Namun, perjuangan mereka tak semanis seperti tokoh dalam novel Three Musketeers karya sastrawan Prancis Alexandre Dumas.

Biarlah cerita perjuangan itu terpatri dalam hati nurani. Sebab, cinta mereka kepada KPK adalah alat perjuangan yang tak akan habis, tak ada akhir.

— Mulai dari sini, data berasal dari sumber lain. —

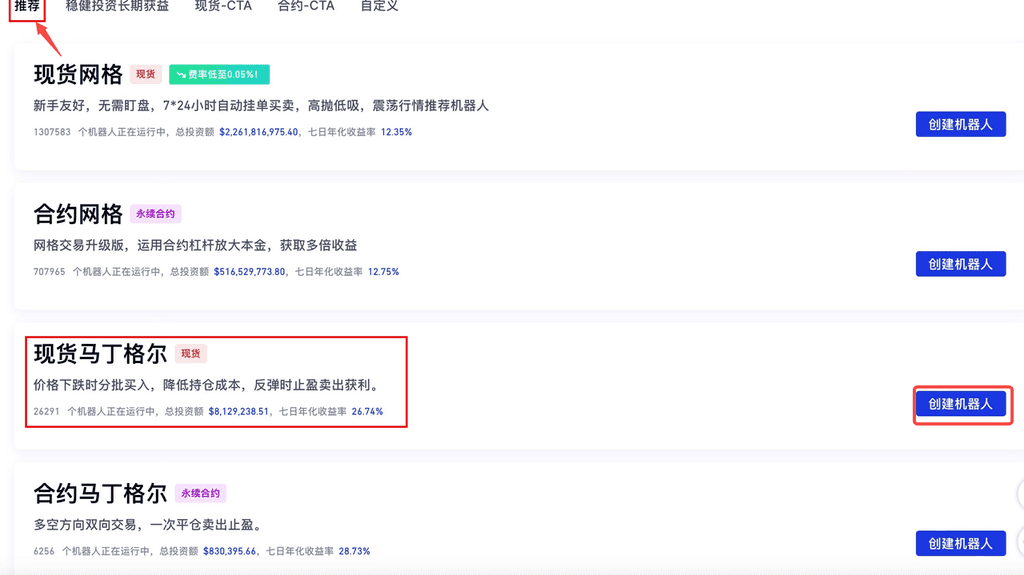This screenshot has width=1024, height=575.
Task: Click the $8,129,238.51 total investment amount
Action: tap(239, 411)
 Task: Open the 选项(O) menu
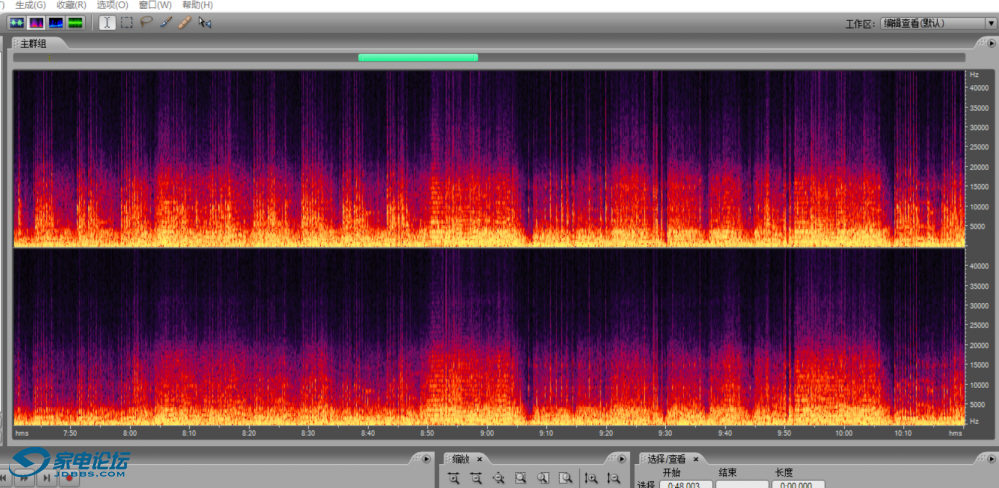pos(112,5)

Lembaga antirasuah era Agus Rahardjo dkk. selama empat tahun terakhir mencatatkan kinerja yang cukup baik. Sebanyak 87 operasi tangkap tangan dilakukan dengan total tersangka 327 orang. Operasi senyap itu berhasil menangkap kepala daerah, anggota DPR, hakim, jaksa, swasta, direksi BUMN hingga menteri. Sebanyak 608 koruptor dari berbagai unsur dan enam korporasi juga telah dijerat.

Selama 4 tahun terakhir, komisi antikorupsi telah melakukan 498 penyelidikan; 539 penyidikan; 433 penuntutan; 286 berkekuatan hukum tetap; dan 383 eksekusi. KPK juga menyelamatkan potensi kerugian negara dengan total Rp63,8 triliun serta menyetor ke kas negara sebesar Rp65,72 triliun.

Di pengujung masa tugas, Ketua KPK Agus Rahardjo mengaku telah membereskan isi ruangan kerjanya. Sebanyak tiga dus berisi buku diangkut dengan kendaraan pribadi.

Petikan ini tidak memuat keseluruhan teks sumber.